### Problem
All lines from the opening of the entries below through the line containing "Juin (334, 1318)" must be output exactly as they appear, with no other lines.

::::::::

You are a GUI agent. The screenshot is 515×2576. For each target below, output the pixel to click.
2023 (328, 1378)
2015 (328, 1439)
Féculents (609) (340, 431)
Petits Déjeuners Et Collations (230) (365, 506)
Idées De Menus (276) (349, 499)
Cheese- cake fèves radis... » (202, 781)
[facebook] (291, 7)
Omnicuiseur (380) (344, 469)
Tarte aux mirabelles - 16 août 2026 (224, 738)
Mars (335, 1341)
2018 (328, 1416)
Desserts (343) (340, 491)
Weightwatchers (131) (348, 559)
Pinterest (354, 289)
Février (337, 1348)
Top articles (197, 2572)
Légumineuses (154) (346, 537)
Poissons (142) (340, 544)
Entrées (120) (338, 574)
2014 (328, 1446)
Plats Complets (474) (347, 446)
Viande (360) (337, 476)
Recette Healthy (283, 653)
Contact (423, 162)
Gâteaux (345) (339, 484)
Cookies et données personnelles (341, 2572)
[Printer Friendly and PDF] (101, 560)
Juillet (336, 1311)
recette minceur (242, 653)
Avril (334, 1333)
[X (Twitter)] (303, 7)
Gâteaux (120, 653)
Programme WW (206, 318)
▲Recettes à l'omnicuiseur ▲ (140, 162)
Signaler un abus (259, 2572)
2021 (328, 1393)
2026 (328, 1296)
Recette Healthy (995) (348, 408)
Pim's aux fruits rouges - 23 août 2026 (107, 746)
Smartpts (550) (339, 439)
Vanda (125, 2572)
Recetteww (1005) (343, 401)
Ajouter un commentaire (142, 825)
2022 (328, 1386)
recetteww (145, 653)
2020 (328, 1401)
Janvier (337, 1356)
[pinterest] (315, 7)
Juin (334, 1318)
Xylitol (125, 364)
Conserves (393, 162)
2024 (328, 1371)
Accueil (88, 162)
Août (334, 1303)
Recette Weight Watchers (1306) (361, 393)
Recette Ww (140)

::::::::

### Answer to the problem
You are a GUI agent. The screenshot is 515×2576. For each target below, output the pixel to click.
2023 (328, 1378)
2015 (328, 1439)
Féculents (609) (340, 431)
Petits Déjeuners Et Collations (230) (365, 506)
Idées De Menus (276) (349, 499)
Cheese- cake fèves radis... » (202, 781)
[facebook] (291, 7)
Omnicuiseur (380) (344, 469)
Tarte aux mirabelles - 16 août 2026 (224, 738)
Mars (335, 1341)
2018 (328, 1416)
Desserts (343) (340, 491)
Weightwatchers (131) (348, 559)
Pinterest (354, 289)
Février (337, 1348)
Top articles (197, 2572)
Légumineuses (154) (346, 537)
Poissons (142) (340, 544)
Entrées (120) (338, 574)
2014 (328, 1446)
Plats Complets (474) (347, 446)
Viande (360) (337, 476)
Recette Healthy (283, 653)
Contact (423, 162)
Gâteaux (345) (339, 484)
Cookies et données personnelles (341, 2572)
[Printer Friendly and PDF] (101, 560)
Juillet (336, 1311)
recette minceur (242, 653)
Avril (334, 1333)
[X (Twitter)] (303, 7)
Gâteaux (120, 653)
Programme WW (206, 318)
▲Recettes à l'omnicuiseur ▲ (140, 162)
Signaler un abus (259, 2572)
2021 (328, 1393)
2026 (328, 1296)
Recette Healthy (995) (348, 408)
Pim's aux fruits rouges - 23 août 2026 (107, 746)
Smartpts (550) (339, 439)
Vanda (125, 2572)
Recetteww (1005) (343, 401)
Ajouter un commentaire (142, 825)
2022 (328, 1386)
recetteww (145, 653)
2020 (328, 1401)
Janvier (337, 1356)
[pinterest] (315, 7)
Juin (334, 1318)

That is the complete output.